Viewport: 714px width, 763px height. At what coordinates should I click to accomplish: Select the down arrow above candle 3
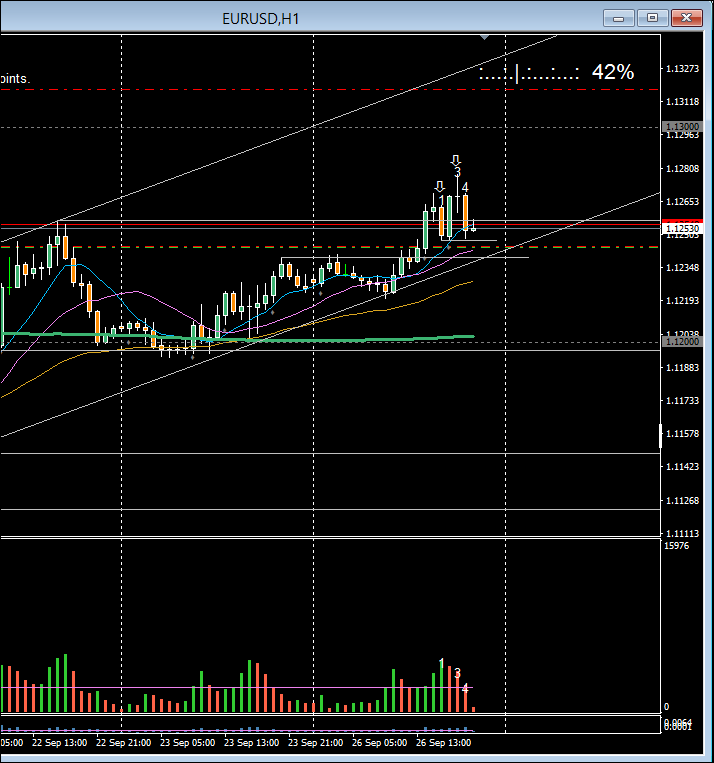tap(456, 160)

§ §

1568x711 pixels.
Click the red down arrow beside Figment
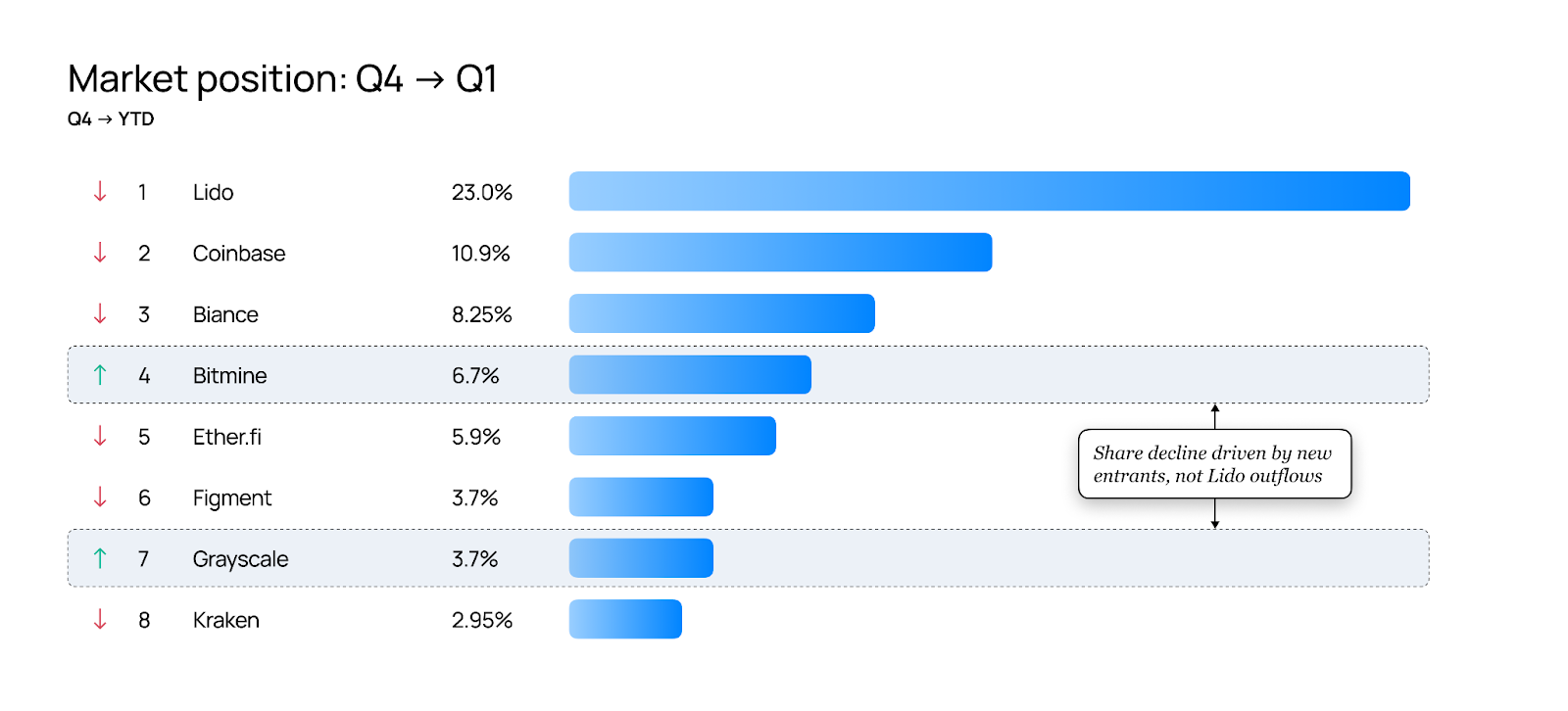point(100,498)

§ §

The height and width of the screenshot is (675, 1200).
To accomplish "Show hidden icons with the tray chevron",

§ §

* _Problem to solve_
Above are some records; copy exactly the lines from the one with "The height and" through the one with "hidden icons with", both included, and no others.

* _Reply_
The height and width of the screenshot is (675, 1200).
To accomplish "Show hidden icons with the tray chevron",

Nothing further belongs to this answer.